## Task to carry out
Give the data again in full. Keep every line the same.

· · · · ·

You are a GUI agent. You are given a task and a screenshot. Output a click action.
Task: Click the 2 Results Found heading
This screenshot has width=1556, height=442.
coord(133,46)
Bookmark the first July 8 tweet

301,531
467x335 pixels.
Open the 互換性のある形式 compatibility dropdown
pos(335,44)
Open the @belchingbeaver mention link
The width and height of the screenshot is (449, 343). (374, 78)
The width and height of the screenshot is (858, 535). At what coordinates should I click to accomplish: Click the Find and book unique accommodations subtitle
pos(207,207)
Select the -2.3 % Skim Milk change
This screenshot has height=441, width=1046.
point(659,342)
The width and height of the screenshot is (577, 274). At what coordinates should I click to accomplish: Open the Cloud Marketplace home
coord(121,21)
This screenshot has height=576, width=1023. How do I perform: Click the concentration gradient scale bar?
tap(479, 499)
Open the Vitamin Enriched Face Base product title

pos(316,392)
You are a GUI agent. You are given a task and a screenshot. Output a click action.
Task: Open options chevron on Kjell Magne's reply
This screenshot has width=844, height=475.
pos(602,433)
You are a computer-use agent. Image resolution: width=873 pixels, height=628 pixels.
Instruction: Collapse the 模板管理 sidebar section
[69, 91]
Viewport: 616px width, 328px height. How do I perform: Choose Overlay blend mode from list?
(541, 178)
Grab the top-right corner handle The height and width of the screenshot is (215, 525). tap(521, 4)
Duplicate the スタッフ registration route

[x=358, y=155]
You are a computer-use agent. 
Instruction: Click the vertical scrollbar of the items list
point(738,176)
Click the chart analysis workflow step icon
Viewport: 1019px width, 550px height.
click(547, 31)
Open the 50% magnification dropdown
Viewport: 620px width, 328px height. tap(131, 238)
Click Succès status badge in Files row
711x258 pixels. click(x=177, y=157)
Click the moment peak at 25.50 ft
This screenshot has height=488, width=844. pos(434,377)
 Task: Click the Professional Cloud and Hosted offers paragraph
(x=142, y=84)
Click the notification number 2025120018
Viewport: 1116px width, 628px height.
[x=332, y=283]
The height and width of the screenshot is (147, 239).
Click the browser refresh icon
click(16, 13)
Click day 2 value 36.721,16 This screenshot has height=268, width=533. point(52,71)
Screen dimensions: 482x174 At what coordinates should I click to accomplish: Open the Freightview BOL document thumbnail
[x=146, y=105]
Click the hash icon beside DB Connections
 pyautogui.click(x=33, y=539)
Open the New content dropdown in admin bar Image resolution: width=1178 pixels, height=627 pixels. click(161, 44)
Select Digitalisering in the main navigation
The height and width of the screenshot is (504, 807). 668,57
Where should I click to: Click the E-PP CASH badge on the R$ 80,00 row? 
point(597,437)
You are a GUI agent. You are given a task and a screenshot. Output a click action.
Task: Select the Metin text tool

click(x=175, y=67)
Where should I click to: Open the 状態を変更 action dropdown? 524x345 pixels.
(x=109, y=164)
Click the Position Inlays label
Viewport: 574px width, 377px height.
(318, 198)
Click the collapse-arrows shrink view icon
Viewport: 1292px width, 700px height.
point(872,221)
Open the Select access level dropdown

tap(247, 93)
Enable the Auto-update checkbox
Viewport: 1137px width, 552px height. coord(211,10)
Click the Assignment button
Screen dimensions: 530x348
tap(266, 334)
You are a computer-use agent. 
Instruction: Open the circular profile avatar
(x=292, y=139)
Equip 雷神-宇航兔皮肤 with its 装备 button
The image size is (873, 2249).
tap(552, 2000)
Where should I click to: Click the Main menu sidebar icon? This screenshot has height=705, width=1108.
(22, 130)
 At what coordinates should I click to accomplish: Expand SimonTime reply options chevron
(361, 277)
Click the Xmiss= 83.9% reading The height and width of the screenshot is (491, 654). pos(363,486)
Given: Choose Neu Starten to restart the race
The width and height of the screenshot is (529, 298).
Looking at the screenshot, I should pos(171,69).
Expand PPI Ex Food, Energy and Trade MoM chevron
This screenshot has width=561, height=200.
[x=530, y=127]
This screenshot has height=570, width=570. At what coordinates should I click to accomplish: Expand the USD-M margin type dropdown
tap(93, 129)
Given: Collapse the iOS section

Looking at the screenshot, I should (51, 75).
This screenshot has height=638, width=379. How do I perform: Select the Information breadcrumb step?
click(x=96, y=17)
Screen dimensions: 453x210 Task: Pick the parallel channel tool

· · · · ·

## Output for this task
You are a GUI agent. You are given a task and a screenshot. Output a click action.
Task: Click the 2 Results Found heading
This screenshot has width=1556, height=442.
coord(133,46)
Bookmark the first July 8 tweet

301,531
467x335 pixels.
Open the 互換性のある形式 compatibility dropdown
pos(335,44)
Open the @belchingbeaver mention link
The width and height of the screenshot is (449, 343). (374, 78)
The width and height of the screenshot is (858, 535). At what coordinates should I click to accomplish: Click the Find and book unique accommodations subtitle
pos(207,207)
Select the -2.3 % Skim Milk change
This screenshot has height=441, width=1046.
point(659,342)
The width and height of the screenshot is (577, 274). At what coordinates should I click to accomplish: Open the Cloud Marketplace home
coord(121,21)
This screenshot has height=576, width=1023. How do I perform: Click the concentration gradient scale bar?
tap(479, 499)
Open the Vitamin Enriched Face Base product title

pos(316,392)
You are a GUI agent. You are given a task and a screenshot. Output a click action.
Task: Open options chevron on Kjell Magne's reply
This screenshot has width=844, height=475.
pos(602,433)
You are a computer-use agent. Image resolution: width=873 pixels, height=628 pixels.
Instruction: Collapse the 模板管理 sidebar section
[69, 91]
Viewport: 616px width, 328px height. How do I perform: Choose Overlay blend mode from list?
(541, 178)
Grab the top-right corner handle The height and width of the screenshot is (215, 525). tap(521, 4)
Duplicate the スタッフ registration route

[x=358, y=155]
You are a computer-use agent. 
Instruction: Click the vertical scrollbar of the items list
point(738,176)
Click the chart analysis workflow step icon
Viewport: 1019px width, 550px height.
click(547, 31)
Open the 50% magnification dropdown
Viewport: 620px width, 328px height. tap(131, 238)
Click Succès status badge in Files row
711x258 pixels. click(x=177, y=157)
Click the moment peak at 25.50 ft
This screenshot has height=488, width=844. pos(434,377)
 Task: Click the Professional Cloud and Hosted offers paragraph
(x=142, y=84)
Click the notification number 2025120018
Viewport: 1116px width, 628px height.
[x=332, y=283]
The height and width of the screenshot is (147, 239).
Click the browser refresh icon
click(16, 13)
Click day 2 value 36.721,16 This screenshot has height=268, width=533. point(52,71)
Screen dimensions: 482x174 At what coordinates should I click to accomplish: Open the Freightview BOL document thumbnail
[x=146, y=105]
Click the hash icon beside DB Connections
 pyautogui.click(x=33, y=539)
Open the New content dropdown in admin bar Image resolution: width=1178 pixels, height=627 pixels. click(161, 44)
Select Digitalisering in the main navigation
The height and width of the screenshot is (504, 807). 668,57
Where should I click to: Click the E-PP CASH badge on the R$ 80,00 row? 
point(597,437)
You are a GUI agent. You are given a task and a screenshot. Output a click action.
Task: Select the Metin text tool

click(x=175, y=67)
Where should I click to: Open the 状態を変更 action dropdown? 524x345 pixels.
(x=109, y=164)
Click the Position Inlays label
Viewport: 574px width, 377px height.
(318, 198)
Click the collapse-arrows shrink view icon
Viewport: 1292px width, 700px height.
point(872,221)
Open the Select access level dropdown

tap(247, 93)
Enable the Auto-update checkbox
Viewport: 1137px width, 552px height. coord(211,10)
Click the Assignment button
Screen dimensions: 530x348
tap(266, 334)
You are a computer-use agent. 
Instruction: Open the circular profile avatar
(x=292, y=139)
Equip 雷神-宇航兔皮肤 with its 装备 button
The image size is (873, 2249).
tap(552, 2000)
Where should I click to: Click the Main menu sidebar icon? This screenshot has height=705, width=1108.
(22, 130)
 At what coordinates should I click to accomplish: Expand SimonTime reply options chevron
(361, 277)
Click the Xmiss= 83.9% reading The height and width of the screenshot is (491, 654). pos(363,486)
Given: Choose Neu Starten to restart the race
The width and height of the screenshot is (529, 298).
Looking at the screenshot, I should pos(171,69).
Expand PPI Ex Food, Energy and Trade MoM chevron
This screenshot has width=561, height=200.
[x=530, y=127]
This screenshot has height=570, width=570. At what coordinates should I click to accomplish: Expand the USD-M margin type dropdown
tap(93, 129)
Given: Collapse the iOS section

Looking at the screenshot, I should (51, 75).
This screenshot has height=638, width=379. How do I perform: Select the Information breadcrumb step?
click(x=96, y=17)
Screen dimensions: 453x210 Task: Pick the parallel channel tool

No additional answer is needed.